Congo Mirador fue una vez un lugar idílico: una comunidad de casas sobre pilotes que parecían flotar en las tranquilas aguas de una laguna en el oeste de Venezuela. Ahora, la comunidad está inundada de lodo, víctima del limo generado por el río Catatumbo.
La mayoría de sus residentes tienen le, y Congo Mirador se está desvaneciendo lentamente.
El río nace en Colombia y desemboca en el lago Maracaibo de Venezuela, uno de los lagos más grandes de América del Sur.
El camino del Catatumbo ha sido desviado en numerosas ocasiones a lo largo de los años, enviando lentamente sedimentos fangosos, vida vegetal, ramas de árboles y otros escombros al pueblo, hasta el punto en que se ha visto abrumado por el desorden.
Donde antes había peces, ahora hay malas hierbas.
«Había un lago magnífico, y ahora se ha convertido en una selva», lamenta Euclides Villasmil, uno de los pocos residentes de Congo Mirador que ha permanecido allí.
Solo unas 10 familias, de las 200 que alguna vez vivieron allí, siguen en sus hogares. El pueblo una vez fue boyante y ruidoso; ahora, está muerto de silencio.
Nadie sabe exactamente cuándo comenzó la invasión del Congo Mirador, pero los residentes dicen que la sedimentación ya estaba empezando a arruinar las aguas prístinas en 2013, cuando se formaron pequeñas islas de barro.
Una vista aérea del pueblo capturada por un dron con cámara deja la falsa impresión de que Congo Mirador existe en medio de un exuberante campo verde, de hecho, es un pantano y la vida es cada vez más difícil.
Junto con el barro, hay serpientes, sapos y otras criaturas, y parásitos que han cambiado progresivamente el ecosistema hasta tal punto que el pueblo es un pueblo fantasma.
«Li le Venice»
Solo quedan unos pocos pilares de la clínica médica que una vez sirvió a los 700 residentes del pueblo.
Algunas casas han sido saqueadas, despojadas de cualquier cosa de valor: desde las puertas hasta las ventanas, incluso los grifos y las tuberías.
Algunas personas incluso desmantelaron sus casas para reconstruirlas en una laguna vecina.
Janeth Díaz, de 59 años, está entre los que abandonaron su hogar. Ahora vive en Puerto Concha, un viaje de tres horas en barco desde Congo Mirador, del que recuerda con cariño.

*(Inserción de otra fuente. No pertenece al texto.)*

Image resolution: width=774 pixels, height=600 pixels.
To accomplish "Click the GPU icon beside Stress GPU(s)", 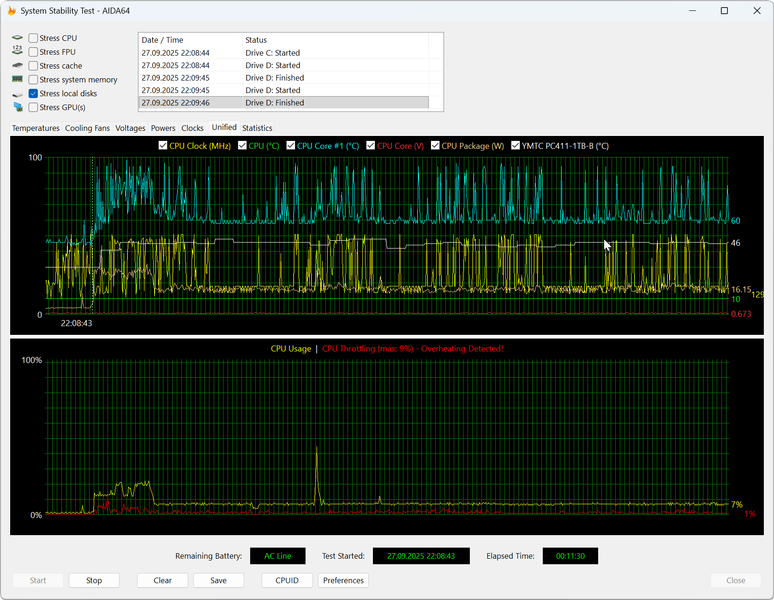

«El 1 de junio de 2016 fue uno de los días más tristes de mi vida», dijo, refiriéndose a la fecha en que le dijo al pueblo.
Díaz dice que Congo Mirador era su ‘li le Venice ‘donde’ todos éramos una gran familia’.

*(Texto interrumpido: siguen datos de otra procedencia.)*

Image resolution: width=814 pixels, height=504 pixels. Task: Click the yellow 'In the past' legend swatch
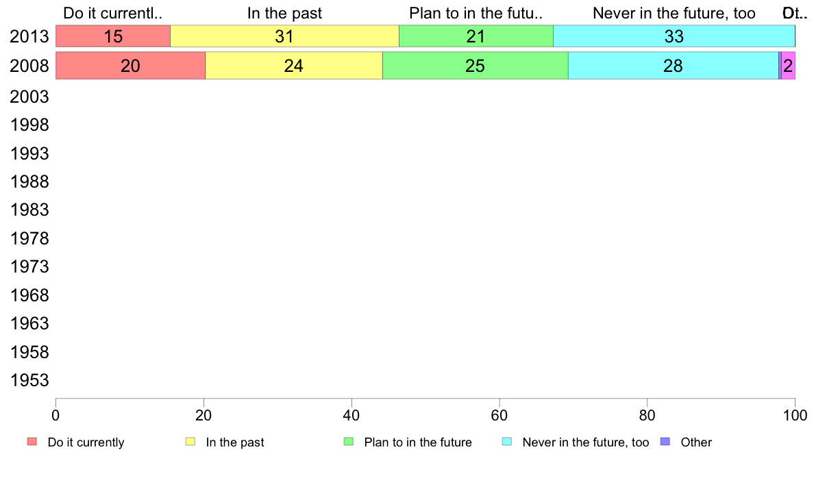coord(190,442)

Pero cuando llegó el barro, ella dijo: «Sentí que me tenía agarrado.”
Su madre murió a los pocos meses de le Congo Mirador.
Douglas Camarillo, de 62 años, se niega a irse. Sumergido en el barro hasta el pecho, con sudor en la frente, pasó dos semanas despejando un camino de solo 130 metros para que él y sus vecinos pudieran usar sus barcos.
«No voy a dejar que mi pueblo muera. Mientras esté vivo, el pueblo no morirá,» prometió.
La iglesia se ha mantenido intacta, incluso si han pasado varios años desde que alguien celebró la Misa allí.
Un cáliz oxidado se encuentra encima del altar adornado con flores de plástico que han sobrevivido a los estragos del tiempo, todo bajo la atenta mirada de una estatua de Nuestra Señora del Monte Carmelo, la patrona de las comunidades marineras.
El éxodo del Congo Mirador ha hecho la vida aún más difícil, ya que la central eléctrica que proporcionaba electricidad a la aldea no ha estado operativa durante años y la antena telefónica no funciona.
El combustible, que solía ser casi gratuito en esta nación productora de petróleo, ha sido difícil de adquirir y costoso en los últimos años, ya que Venezuela entró en una espiral de incertidumbre política y económica.
«Mi madre murió en Maracaibo, dos (de mis ocho hermanos) y yo no pudimos ir a su entierro porque no teníamos gas», dijo Erwin Gotera, de 33 años, quien nació en la zona.
Gotera, un padre, dice que la mitad de lo que gana de la pesca ahora se usa para pagar el combustible.
«Aquí, el gas nos está matando», dijo.
Había un lago magnífico, y ahora se ha convertido en una selva.